Moments later she emerged from the bathroom in an old school shirt and mesh shorts, her bare feet padding on the heated kitchen tiles; her hair still set in its elaborate twist, diamond studs in each ear. She knew she looked absurd, but she couldn’t find it in her to care.

“I got you all set up in the blue room, the one at the base of the stairs,” Cord told her as she returned. “Let me know if you need anything.”

“Wait,” Avery blurted out as he started toward his room. Cord turned to look at her. She glanced hopefully at the couch. “Any chance you want to stay up for a while?” Just until her mind stopped whirling so frantically, until she could wipe her stupid fight with Atlas—all the pettiness between them—from her brain.

“Sure, yeah,” he said, still watching her.

Avery nestled into her old favorite corner of the couch and pulled her knees up to her chest. Cord sank down next to her, an arm’s length of space between them. His bow tie was loosened, his vest unbuttoned, his sleeves rolled up to his elbows. It all cast his profile in a slightly rakish air.

“Do you want to talk about what’s going on,” he asked, “or should we watch a loud, dumb holo instead?”

“Loud, dumb holo. The more explosions, the better,” Avery said, with an attempt at a smile.

She couldn’t believe Atlas hadn’t pinged her or flickered her even once. What was he doing? And why couldn’t she stop thinking about him, since it hurt her so damned much?

“Loud, dumb holo it is.” Cord waved his hands in the air to call up the on-demand menu, then turned to her, his clear blue eyes lit up with a quiet intensity. The full weight of it was almost too much for Avery to bear. “Whatever’s going on, Avery, you know I’m always here if you want to talk about it.”

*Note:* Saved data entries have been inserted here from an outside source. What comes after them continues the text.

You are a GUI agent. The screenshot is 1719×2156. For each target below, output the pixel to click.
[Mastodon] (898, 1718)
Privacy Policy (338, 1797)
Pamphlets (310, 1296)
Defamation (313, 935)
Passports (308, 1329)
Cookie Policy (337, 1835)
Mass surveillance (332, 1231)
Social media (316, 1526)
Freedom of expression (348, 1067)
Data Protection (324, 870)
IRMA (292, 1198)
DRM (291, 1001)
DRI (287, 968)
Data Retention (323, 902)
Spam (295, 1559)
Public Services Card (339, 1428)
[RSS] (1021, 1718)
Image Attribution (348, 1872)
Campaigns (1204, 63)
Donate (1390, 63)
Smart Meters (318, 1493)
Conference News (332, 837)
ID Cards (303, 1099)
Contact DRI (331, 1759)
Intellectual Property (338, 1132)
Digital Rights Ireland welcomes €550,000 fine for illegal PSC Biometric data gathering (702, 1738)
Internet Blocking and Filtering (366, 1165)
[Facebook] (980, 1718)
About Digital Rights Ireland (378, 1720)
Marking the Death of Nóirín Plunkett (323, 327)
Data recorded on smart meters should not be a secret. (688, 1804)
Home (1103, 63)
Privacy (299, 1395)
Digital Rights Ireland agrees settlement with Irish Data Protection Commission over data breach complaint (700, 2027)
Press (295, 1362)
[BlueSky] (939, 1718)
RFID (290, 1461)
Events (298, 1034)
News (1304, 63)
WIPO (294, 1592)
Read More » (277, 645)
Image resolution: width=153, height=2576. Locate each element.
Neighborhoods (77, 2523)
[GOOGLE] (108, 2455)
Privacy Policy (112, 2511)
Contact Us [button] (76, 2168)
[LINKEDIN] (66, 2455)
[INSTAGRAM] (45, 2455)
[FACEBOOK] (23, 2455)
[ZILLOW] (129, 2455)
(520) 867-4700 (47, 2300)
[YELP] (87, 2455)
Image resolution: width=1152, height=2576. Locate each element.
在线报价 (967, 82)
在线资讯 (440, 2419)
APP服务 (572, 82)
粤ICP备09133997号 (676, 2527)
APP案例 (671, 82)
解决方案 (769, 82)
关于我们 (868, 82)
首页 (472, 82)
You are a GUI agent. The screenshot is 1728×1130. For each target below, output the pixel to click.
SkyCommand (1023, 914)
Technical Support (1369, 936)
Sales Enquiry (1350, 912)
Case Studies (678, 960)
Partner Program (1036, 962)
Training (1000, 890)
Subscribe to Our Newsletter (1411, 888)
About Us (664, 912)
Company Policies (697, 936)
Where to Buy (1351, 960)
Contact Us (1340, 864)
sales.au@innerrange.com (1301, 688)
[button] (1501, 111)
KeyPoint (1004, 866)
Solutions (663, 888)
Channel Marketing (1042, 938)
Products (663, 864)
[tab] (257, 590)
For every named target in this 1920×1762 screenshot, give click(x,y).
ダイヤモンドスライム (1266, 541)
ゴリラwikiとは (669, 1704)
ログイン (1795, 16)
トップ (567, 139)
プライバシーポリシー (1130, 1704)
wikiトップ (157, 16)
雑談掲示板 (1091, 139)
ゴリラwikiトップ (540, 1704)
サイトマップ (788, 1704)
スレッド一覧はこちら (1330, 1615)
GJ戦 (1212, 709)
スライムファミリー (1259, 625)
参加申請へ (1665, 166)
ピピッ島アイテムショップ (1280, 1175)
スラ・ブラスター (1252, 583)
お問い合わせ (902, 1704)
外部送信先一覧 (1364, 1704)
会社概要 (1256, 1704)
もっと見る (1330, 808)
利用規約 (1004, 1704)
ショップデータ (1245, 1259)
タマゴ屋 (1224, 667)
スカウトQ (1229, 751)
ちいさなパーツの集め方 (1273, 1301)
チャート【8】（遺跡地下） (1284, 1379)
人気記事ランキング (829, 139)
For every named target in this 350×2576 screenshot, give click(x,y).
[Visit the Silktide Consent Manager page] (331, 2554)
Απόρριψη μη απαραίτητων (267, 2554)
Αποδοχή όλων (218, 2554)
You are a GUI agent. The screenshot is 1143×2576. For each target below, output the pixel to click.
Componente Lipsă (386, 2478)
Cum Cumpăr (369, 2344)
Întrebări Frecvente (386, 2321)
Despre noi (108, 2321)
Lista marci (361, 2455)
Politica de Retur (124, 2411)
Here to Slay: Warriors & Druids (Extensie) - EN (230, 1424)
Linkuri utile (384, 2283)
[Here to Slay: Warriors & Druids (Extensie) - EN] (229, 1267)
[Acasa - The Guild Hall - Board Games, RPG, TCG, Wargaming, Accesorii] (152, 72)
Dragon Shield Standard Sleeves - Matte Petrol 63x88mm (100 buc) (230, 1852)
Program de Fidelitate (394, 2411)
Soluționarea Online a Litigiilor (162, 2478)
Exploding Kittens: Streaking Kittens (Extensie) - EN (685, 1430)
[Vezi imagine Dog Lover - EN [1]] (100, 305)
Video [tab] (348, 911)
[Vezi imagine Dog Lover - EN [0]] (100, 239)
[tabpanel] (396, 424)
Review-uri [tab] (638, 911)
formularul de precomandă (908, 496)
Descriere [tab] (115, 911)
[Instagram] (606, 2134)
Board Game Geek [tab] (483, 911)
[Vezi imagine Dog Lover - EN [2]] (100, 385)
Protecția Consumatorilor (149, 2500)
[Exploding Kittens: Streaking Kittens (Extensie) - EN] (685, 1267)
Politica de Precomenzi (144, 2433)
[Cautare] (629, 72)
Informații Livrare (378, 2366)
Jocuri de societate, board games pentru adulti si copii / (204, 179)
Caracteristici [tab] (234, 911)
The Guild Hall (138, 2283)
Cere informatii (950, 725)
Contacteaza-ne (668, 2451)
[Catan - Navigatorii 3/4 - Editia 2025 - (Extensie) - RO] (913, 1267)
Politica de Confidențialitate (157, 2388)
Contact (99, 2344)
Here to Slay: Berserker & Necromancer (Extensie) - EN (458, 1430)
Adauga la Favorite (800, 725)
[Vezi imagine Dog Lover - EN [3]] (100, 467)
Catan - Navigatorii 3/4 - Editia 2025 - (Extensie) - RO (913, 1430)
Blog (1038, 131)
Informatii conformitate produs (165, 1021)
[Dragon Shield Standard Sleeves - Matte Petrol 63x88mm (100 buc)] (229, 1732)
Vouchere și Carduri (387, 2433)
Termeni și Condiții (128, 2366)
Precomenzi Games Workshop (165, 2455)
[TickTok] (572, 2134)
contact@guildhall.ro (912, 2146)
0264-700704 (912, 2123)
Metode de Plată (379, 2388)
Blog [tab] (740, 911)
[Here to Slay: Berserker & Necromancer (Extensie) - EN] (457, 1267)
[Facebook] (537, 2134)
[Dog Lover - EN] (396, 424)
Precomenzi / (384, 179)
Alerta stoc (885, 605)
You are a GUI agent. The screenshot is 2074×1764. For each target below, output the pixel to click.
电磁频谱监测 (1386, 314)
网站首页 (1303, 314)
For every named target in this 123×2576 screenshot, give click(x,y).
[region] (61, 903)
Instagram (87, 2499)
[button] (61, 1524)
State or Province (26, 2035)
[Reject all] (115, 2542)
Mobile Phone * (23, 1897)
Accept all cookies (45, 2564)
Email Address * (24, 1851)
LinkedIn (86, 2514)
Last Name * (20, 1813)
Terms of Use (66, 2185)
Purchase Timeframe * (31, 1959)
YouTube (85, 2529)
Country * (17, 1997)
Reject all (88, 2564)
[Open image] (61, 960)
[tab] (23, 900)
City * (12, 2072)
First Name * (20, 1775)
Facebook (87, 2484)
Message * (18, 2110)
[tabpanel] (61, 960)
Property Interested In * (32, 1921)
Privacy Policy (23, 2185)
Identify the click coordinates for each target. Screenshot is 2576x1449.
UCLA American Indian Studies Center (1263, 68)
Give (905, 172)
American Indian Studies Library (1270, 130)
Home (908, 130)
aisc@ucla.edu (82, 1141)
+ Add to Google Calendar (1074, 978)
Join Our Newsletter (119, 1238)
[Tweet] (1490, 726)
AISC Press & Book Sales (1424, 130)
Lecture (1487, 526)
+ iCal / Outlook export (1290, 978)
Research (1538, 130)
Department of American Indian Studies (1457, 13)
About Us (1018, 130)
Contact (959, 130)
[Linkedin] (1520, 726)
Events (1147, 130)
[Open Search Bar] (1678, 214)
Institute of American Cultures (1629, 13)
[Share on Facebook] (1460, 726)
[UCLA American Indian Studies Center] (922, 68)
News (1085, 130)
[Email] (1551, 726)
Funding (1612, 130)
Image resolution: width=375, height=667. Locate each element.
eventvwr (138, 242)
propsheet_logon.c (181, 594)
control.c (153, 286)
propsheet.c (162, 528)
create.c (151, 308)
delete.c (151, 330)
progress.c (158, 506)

“Thanks.” For some reason she had to look away from Cord or she might cry. The holoscreen lit up with a hoverchase scene, and she stared at it gratefully, trying to lose herself in the mindless glowing action sequence. Maybe if she focused on the confusion on the screen, she could ignore the tangled, tender mess that her life had become.

Avery realized that the last time she’d been alone with Cord was months ago, when he’d told her that he and Eris had broken up—and she’d figured out that he liked someone new.

“Hey,” she said, eager to think about something else, “what ended up happening with you and that girl?”

Cord blinked, clearly startled. “You mean Rylin? It didn’t work out.”

“Wait—Rylin Myers, who now goes to our school? You were datingher?” The girl from the roof? How had she become so entwined in all of their lives?

“I was, until she lied to me.” Cord looked as if he wanted to be angry, but all he could call up was a wounded sort of regret. Avery knew the feeling. “It’s just hard to get past. I’m not sure how to trust her again, you know?”

“I do know.” She looked away.

“Hang on.” Cord vanished down the hallway, only to return holding a tapered gold candle, covered in flecks of glitter that caught and refracted the light.